# [SHORT EXERCISE]
Rewrite the material below as a numbered list with one line per item, leaving out the blank lines.

# [MATERIAL FOR THIS TASK]
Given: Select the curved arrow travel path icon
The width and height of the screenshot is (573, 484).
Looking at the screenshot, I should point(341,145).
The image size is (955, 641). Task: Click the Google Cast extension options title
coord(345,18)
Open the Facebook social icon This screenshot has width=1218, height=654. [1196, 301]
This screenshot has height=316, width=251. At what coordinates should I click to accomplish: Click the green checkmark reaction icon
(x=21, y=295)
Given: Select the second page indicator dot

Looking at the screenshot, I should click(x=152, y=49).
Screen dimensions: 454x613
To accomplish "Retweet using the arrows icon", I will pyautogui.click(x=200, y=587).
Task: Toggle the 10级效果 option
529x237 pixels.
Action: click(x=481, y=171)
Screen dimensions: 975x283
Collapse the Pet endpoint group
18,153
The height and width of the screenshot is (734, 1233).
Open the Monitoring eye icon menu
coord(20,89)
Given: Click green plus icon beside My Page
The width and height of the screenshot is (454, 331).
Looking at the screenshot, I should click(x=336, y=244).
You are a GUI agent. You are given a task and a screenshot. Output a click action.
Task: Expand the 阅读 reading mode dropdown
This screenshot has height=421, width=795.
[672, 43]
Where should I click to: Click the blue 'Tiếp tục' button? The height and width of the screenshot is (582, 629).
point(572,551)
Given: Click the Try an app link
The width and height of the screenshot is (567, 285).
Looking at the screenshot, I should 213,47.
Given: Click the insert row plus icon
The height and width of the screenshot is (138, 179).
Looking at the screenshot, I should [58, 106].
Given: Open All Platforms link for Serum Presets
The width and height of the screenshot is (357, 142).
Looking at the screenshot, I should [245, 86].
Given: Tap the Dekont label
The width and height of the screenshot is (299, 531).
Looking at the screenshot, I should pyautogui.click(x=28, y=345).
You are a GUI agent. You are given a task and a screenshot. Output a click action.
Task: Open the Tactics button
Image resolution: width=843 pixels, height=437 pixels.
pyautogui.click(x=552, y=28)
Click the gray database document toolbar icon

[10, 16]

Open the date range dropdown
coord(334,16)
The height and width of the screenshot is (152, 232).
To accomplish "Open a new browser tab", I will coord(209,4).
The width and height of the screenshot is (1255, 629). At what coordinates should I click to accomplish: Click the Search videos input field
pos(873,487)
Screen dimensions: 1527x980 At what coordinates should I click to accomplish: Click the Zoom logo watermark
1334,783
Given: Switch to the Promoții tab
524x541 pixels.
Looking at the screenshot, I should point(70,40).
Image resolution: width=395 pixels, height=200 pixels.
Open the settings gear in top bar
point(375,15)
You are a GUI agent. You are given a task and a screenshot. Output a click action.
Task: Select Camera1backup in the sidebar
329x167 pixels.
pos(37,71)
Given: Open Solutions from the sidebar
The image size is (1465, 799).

# [SOLUTION FOR THIS EXERCISE]
1. Given: Select the curved arrow travel path icon
2. The width and height of the screenshot is (573, 484).
3. Looking at the screenshot, I should point(341,145).
4. The image size is (955, 641). Task: Click the Google Cast extension options title
5. coord(345,18)
6. Open the Facebook social icon This screenshot has width=1218, height=654. [1196, 301]
7. This screenshot has height=316, width=251. At what coordinates should I click to accomplish: Click the green checkmark reaction icon
8. (x=21, y=295)
9. Given: Select the second page indicator dot
10. Looking at the screenshot, I should click(x=152, y=49).
11. Screen dimensions: 454x613
12. To accomplish "Retweet using the arrows icon", I will pyautogui.click(x=200, y=587).
13. Task: Toggle the 10级效果 option
14. 529x237 pixels.
15. Action: click(x=481, y=171)
16. Screen dimensions: 975x283
17. Collapse the Pet endpoint group
18. 18,153
19. The height and width of the screenshot is (734, 1233).
20. Open the Monitoring eye icon menu
21. coord(20,89)
22. Given: Click green plus icon beside My Page
23. The width and height of the screenshot is (454, 331).
24. Looking at the screenshot, I should click(x=336, y=244).
25. You are a GUI agent. You are given a task and a screenshot. Output a click action.
26. Task: Expand the 阅读 reading mode dropdown
27. This screenshot has height=421, width=795.
28. [672, 43]
29. Where should I click to: Click the blue 'Tiếp tục' button? The height and width of the screenshot is (582, 629).
30. point(572,551)
31. Given: Click the Try an app link
32. The width and height of the screenshot is (567, 285).
33. Looking at the screenshot, I should 213,47.
34. Given: Click the insert row plus icon
35. The height and width of the screenshot is (138, 179).
36. Looking at the screenshot, I should [58, 106].
37. Given: Open All Platforms link for Serum Presets
38. The width and height of the screenshot is (357, 142).
39. Looking at the screenshot, I should [245, 86].
40. Given: Tap the Dekont label
41. The width and height of the screenshot is (299, 531).
42. Looking at the screenshot, I should pyautogui.click(x=28, y=345).
43. You are a GUI agent. You are given a task and a screenshot. Output a click action.
44. Task: Open the Tactics button
45. Image resolution: width=843 pixels, height=437 pixels.
46. pyautogui.click(x=552, y=28)
47. Click the gray database document toolbar icon
48. [10, 16]
49. Open the date range dropdown
50. coord(334,16)
51. The height and width of the screenshot is (152, 232).
52. To accomplish "Open a new browser tab", I will coord(209,4).
53. The width and height of the screenshot is (1255, 629). At what coordinates should I click to accomplish: Click the Search videos input field
54. pos(873,487)
55. Screen dimensions: 1527x980 At what coordinates should I click to accomplish: Click the Zoom logo watermark
56. 1334,783
57. Given: Switch to the Promoții tab
58. 524x541 pixels.
59. Looking at the screenshot, I should point(70,40).
60. Image resolution: width=395 pixels, height=200 pixels.
61. Open the settings gear in top bar
62. point(375,15)
63. You are a GUI agent. You are given a task and a screenshot. Output a click action.
64. Task: Select Camera1backup in the sidebar
65. 329x167 pixels.
66. pos(37,71)
67. Given: Open Solutions from the sidebar
68. The image size is (1465, 799).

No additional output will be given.